Stored data entries
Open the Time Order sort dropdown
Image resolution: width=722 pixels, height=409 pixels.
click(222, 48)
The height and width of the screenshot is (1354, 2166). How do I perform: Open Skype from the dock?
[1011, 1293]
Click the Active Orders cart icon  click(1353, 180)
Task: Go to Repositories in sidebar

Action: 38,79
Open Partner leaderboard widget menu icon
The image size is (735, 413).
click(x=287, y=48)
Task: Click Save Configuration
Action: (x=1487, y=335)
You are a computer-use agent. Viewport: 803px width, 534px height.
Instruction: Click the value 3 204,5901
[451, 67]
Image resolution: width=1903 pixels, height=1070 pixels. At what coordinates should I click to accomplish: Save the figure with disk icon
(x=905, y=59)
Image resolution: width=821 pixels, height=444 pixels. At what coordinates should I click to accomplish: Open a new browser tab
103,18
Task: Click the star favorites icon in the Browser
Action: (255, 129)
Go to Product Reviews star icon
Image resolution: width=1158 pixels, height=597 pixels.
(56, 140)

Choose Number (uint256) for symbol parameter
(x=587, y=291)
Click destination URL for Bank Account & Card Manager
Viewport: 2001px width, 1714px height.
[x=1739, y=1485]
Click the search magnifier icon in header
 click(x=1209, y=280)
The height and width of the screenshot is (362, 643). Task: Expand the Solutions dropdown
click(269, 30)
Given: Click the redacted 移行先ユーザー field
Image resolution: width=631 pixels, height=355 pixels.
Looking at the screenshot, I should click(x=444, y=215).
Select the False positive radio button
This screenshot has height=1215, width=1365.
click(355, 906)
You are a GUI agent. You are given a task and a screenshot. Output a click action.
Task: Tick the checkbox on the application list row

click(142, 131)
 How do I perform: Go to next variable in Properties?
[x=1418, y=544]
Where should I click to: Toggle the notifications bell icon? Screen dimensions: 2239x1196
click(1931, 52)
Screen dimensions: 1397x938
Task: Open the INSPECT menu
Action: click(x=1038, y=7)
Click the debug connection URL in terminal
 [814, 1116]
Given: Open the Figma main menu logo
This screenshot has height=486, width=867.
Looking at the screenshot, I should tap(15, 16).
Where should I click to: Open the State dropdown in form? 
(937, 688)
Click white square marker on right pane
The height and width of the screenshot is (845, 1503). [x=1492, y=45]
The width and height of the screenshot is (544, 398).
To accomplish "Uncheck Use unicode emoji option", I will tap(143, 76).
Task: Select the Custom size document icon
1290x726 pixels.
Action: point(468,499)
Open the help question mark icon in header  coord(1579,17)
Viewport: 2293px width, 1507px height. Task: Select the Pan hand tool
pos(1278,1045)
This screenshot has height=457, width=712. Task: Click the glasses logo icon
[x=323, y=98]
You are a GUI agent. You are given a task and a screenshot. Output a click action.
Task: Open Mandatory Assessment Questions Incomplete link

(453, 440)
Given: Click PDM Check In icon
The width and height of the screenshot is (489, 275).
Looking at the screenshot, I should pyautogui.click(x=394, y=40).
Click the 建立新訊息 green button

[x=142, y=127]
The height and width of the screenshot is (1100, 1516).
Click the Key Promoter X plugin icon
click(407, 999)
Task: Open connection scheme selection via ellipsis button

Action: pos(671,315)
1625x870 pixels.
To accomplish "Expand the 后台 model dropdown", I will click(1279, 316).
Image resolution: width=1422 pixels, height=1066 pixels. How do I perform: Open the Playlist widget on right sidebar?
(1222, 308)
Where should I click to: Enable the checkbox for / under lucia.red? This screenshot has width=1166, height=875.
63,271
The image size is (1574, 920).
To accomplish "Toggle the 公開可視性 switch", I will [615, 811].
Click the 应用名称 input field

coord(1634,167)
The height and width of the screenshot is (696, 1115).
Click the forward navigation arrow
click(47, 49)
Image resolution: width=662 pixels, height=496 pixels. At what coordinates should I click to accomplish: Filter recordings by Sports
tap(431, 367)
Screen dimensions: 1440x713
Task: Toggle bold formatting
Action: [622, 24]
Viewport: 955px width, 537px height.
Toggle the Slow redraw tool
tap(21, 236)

* About this task: Once the line that contains "1625x870 pixels." is found, please give it again exactly, along with each line that comes after it, through the last line of the entries.

* Answer to this task:
1625x870 pixels.
To accomplish "Expand the 后台 model dropdown", I will click(1279, 316).
Image resolution: width=1422 pixels, height=1066 pixels. How do I perform: Open the Playlist widget on right sidebar?
(1222, 308)
Where should I click to: Enable the checkbox for / under lucia.red? This screenshot has width=1166, height=875.
63,271
The image size is (1574, 920).
To accomplish "Toggle the 公開可視性 switch", I will [615, 811].
Click the 应用名称 input field

coord(1634,167)
The height and width of the screenshot is (696, 1115).
Click the forward navigation arrow
click(47, 49)
Image resolution: width=662 pixels, height=496 pixels. At what coordinates should I click to accomplish: Filter recordings by Sports
tap(431, 367)
Screen dimensions: 1440x713
Task: Toggle bold formatting
Action: [622, 24]
Viewport: 955px width, 537px height.
Toggle the Slow redraw tool
tap(21, 236)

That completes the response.